In combat, this is not an issue since, under the circumstances, exposure is expected. Some have the inner strength to endure and others don’t. Luck of the draw, we say. Let’s move on. But, where there is sexual and/or physical abuse, a child’s report or one of an adult survivor may be rejected for yet other reasons. Let’s not forget that, in the US and elsewhere, parents are the masters of their home and their children. The methods of childrearing are not often challenged for that reason. It’s said that one of the basic freedoms is that parents should be able to raise their children in whatever way they’d like. Moreover, according to Proverbs 13-24, the rod should not be spared in the raising of children if you care about them. No harm, no foul as they say in certain sports. If a child is beaten in the home growing up and subsequently is subjected to later abuses, should we ignore the early trauma because the Bible approves it and the State does not recognize it as a crime?

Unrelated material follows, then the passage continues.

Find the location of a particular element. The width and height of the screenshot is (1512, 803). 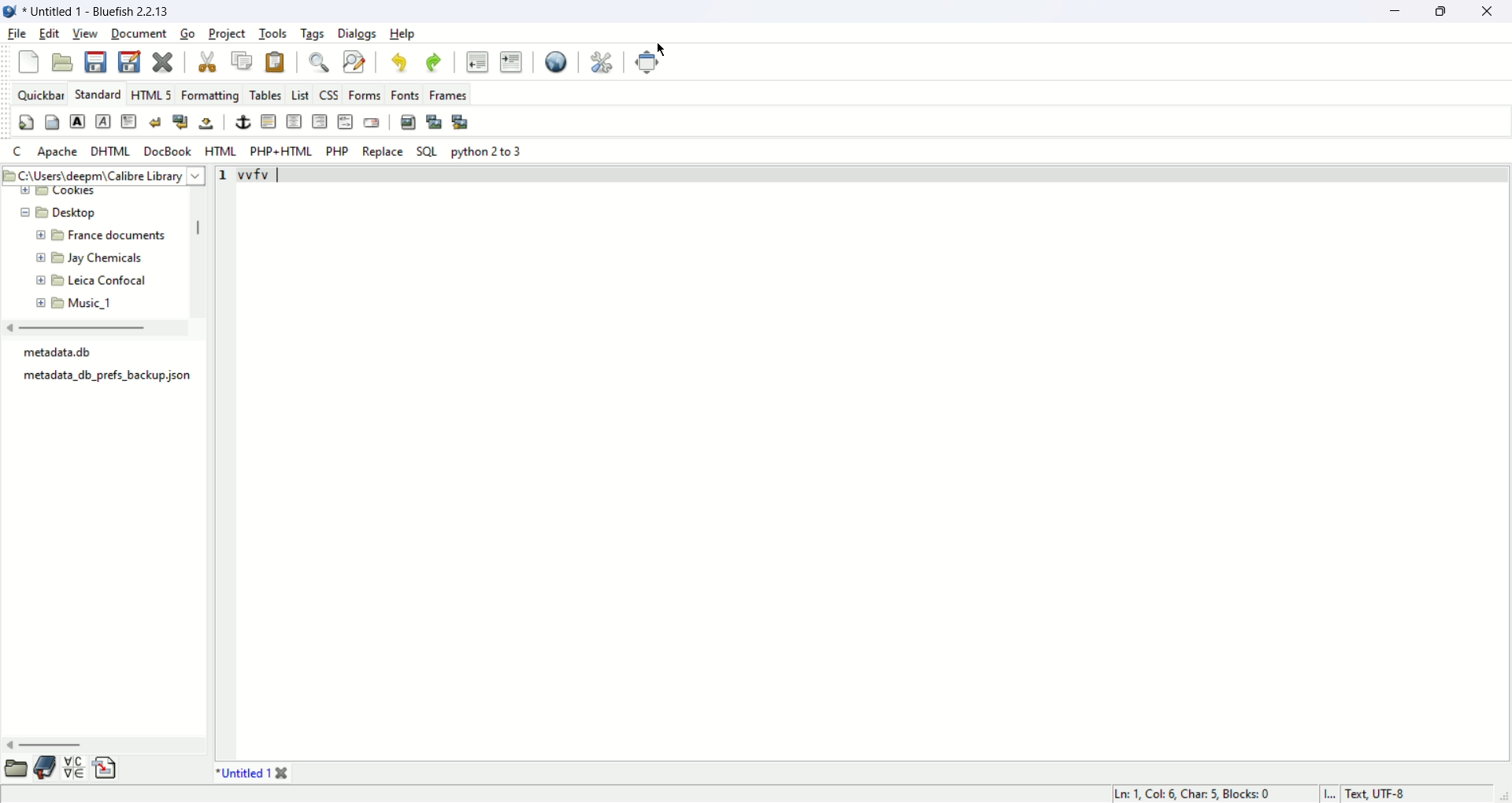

In this way, people learn to stuff it and tell themselves that the problem is in themselves. And the community is quick to join them in their self-condemnation. “If you hadn’t dressed provocatively, if you hadn’t hung out in bars, or if you hadn’t been attracted to dangerous people none of this wouldn’t have happened.” This doesn’t even begin to address the problem of learning moral lessons by being beaten with no accompanying explanation or support. “Do you know why I am beating you? I am beating you because I love you.” The Bible instructs us and I am instructing you. Does that make the beatings traumas or not? That can be a problem for those who are busy checking boxes, who are looking at symptoms, but not at history. The result is that you might come to a completely different set of conclusions about the person sitting in front of you.
This is a reason to take the DSM, in its totality, as suggestive, not prescriptive. It is also the basis for diagnosing in the older system, which gives much wider berth to clinical observation. But, then the burden falls on the clinician to have the experience and good judgment, which is not always the case either. Given the possibility of clinical errors, the psychiatric zeitgeist demands a more scientifically derived system, hence the DSM5. The push is to make fewer errors under a clearer and more comprehensive system. The problem is that people, clinicians in this case—after all they are also people—will continue to make errors. In fact, they are likely to make more errors the more that clinical judgment is taken away from them. Given all of this, there is much reason to put the clinician back in the decision role and that patients be given more and better information about what is wrong with them so that they can exercise good judgment when selecting a treatment provider.